The distance learning is like anything you’re not doing fulltime – other commitments tend to encroach. It can be hard to find the time for Gaelic. Try to build it into your routine, reading and watching news from BBC Alba, listening to music, radio, getting exposure wherever you can. There are some great books for learners available and learngaelic.net is a treasure. Find what motivates you! I am interested in literature in particular and the thought of graduating from childrens’ and learners’ books to novels is extremely motivating. I followed as many Gaidhlig accounts on social media as I could find for a daily dose of short sentences in Gaidhlig and I highly recomend the podcasts Beag air Bheag and the program Feasgar on Radio nan Gàidheal . I don’t understand so much yet – An Cùrsa Inntrigidh appears to help you reach A2 level and so far we have received about 400 words in the vocabulary lists. I estimate in total I will have learnt at least 1500 words by the end of the course, including words which aren’t in the lists.

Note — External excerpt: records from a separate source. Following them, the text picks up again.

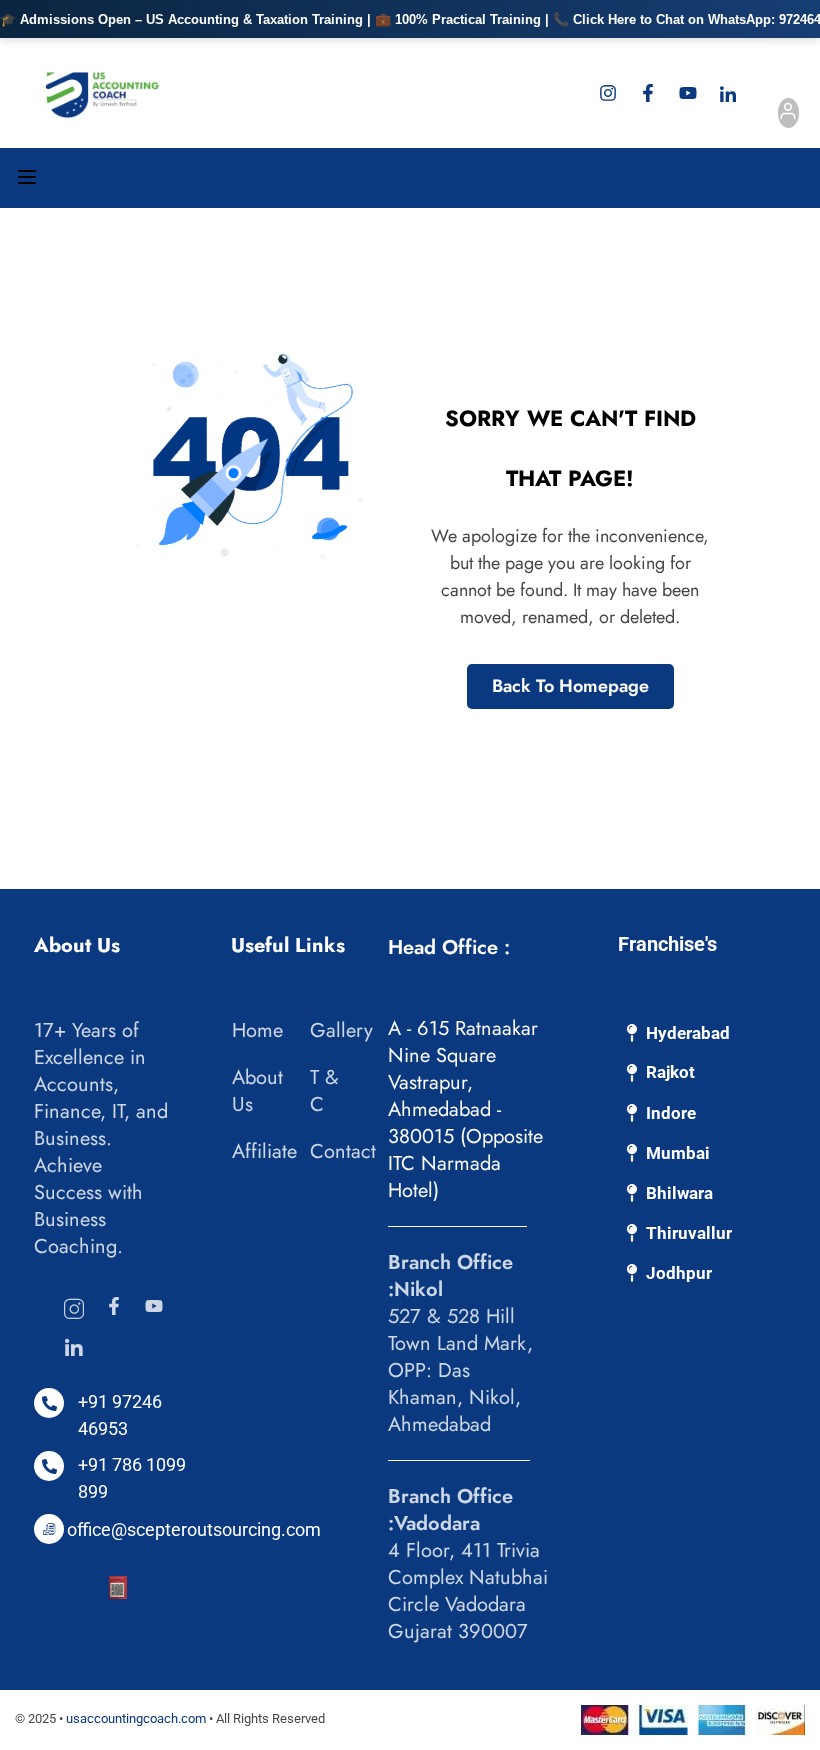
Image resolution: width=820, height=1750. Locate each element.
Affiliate (264, 1151)
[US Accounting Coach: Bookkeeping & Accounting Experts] (102, 93)
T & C (324, 1091)
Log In (788, 116)
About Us (257, 1091)
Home (257, 1030)
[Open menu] (29, 181)
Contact (343, 1151)
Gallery (341, 1030)
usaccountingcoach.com (136, 1718)
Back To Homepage (570, 686)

I really couldn’t recommend the course highly enough! I have been wanting to learn for years, gone through some of Colloquial Scottish Gaelic and attended a short weekend course. However none of that really compares to the guided and tartgeted learning on the course. It’s very well set up and gets you used to speaking Gaelic wherever in the world you may live. Halfway through I can have hour long conversation / study sessions in Gaelic with my study buddies. If your goal is to really speak and use the language, with decent pronunciation, this style of course is a wonderful resource to help you do that. The real nitty gritty of studying and practising is completed on your own, and then the tutorial helps consolidate everything. It will definitely take your Gàidhlig to the next level 🙂
If anyone has any further questions I’d be happy to answer! I hope this has provided a bit more of an insigt into what to expect from the course.